On 10 April 2026, the Leader of Reform UK Doncaster, Cllr Craig Ward, wrote to four MPs. The letter set out the case for rescinding the council's £57 million airport borrowing of November 2025 and invited them to test it for themselves.

The recipients were Lee Pitcher MP, Sally Jameson MP, the Rt Hon Ed Miliband MP, and the Rt Hon John Healey MP. Two hold constituencies in Doncaster. Two hold neighbouring seats whose constituents use Doncaster services. Two are Secretaries of State.

The position

Reform UK Doncaster's position has been consistent. The group supports the reopening of Doncaster Sheffield Airport. What it does not support is a £57 million borrowing decision taken without members seeing the lease, the current passenger projections, or the private-sector proposal that would have shifted risk away from the public purse.

The three questions

The letter placed three questions before the MPs.

Why were councillors asked to approve £57 million of borrowing on a passenger forecast of 2.5 million a year, when the council's own later modelling shows 1.1 million by 2037?

Why has the South Yorkshire Mayoral Combined Authority not placed commercial risk on comparable terms to Doncaster's borrowing?

Why was a private-sector proposal to restructure the risk received, but not assessed, before the vote was taken?

Each is answerable from papers the council holds. None has, to date, been answered.

Why the letter goes to MPs

Parliamentary accountability matters here for ordinary reasons. The funding package includes central government contributions and draws on public money that flows through more than one level of government. Two of the recipients are Cabinet ministers. A scheme of this scale, with a lease that includes an energy supply arrangement tied to the landlord and a strategic infrastructure dimension, engages their departments at the level of public interest even where it does not engage them at the level of formal consent.

A rescission motion is a local instrument. It reopens the council's decision. It does not, and cannot, review the wider funding arrangements, the central grant components, or the commercial terms with the landlord. Parliamentary interest in those wider dimensions is therefore complementary to the rescission, not in competition with it.

What the letter asks

The letter did not ask the MPs to take a position on the rescission. It asked them to read it. It asked them to satisfy themselves, through whatever means are available to them, that the material before councillors in November 2025 was sufficient to support a £57 million commitment, and that the council's subsequent handling of disclosure to elected members has been consistent with the standards expected of a public body at that scale.

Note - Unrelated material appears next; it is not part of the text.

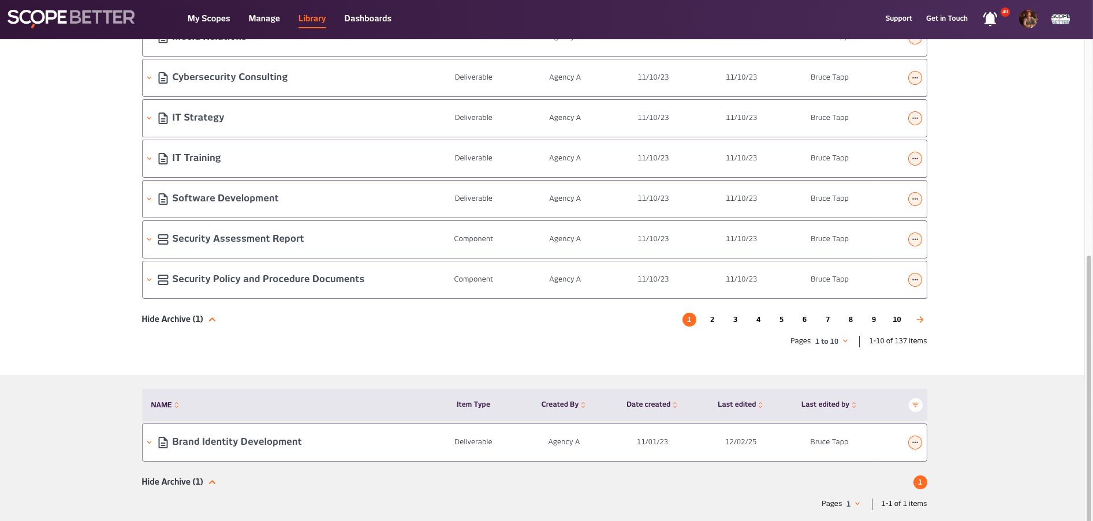The width and height of the screenshot is (1093, 521).
Task: Go to next page with arrow icon
Action: 920,320
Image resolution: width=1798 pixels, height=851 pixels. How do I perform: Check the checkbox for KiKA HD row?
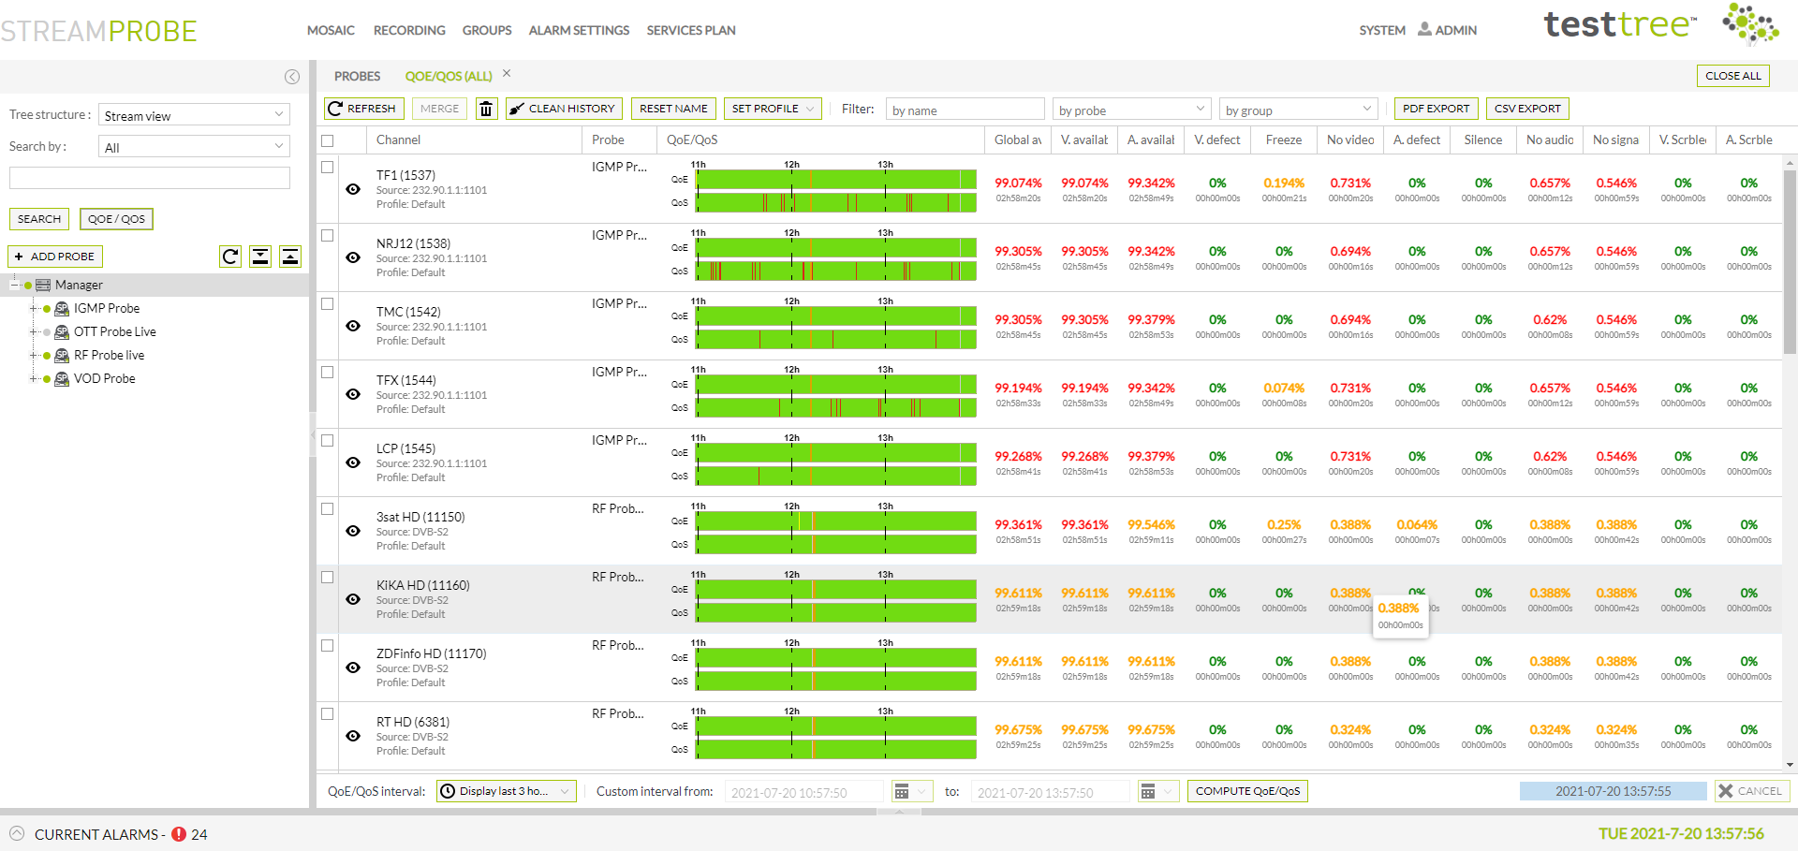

That is not a heroic request. It is the request every MP can be asked by constituents to make of a council that has committed public money on their behalf.

What this is not

A rescission motion is not an argument against the airport. It is not opposition to regional investment. It is not an attack on any individual MP or member of the funding consortium. It is a procedural remedy to a decision taken without the full facts, and it is a mechanism for returning the decision to the chamber that took it, this time on the document.

The rescission runs through the council's own process. The parliamentary dimension runs through whatever routes the four MPs choose. The public dimension is answered by the facts the council is willing to put on the record before the next vote. The MPs now have them in writing.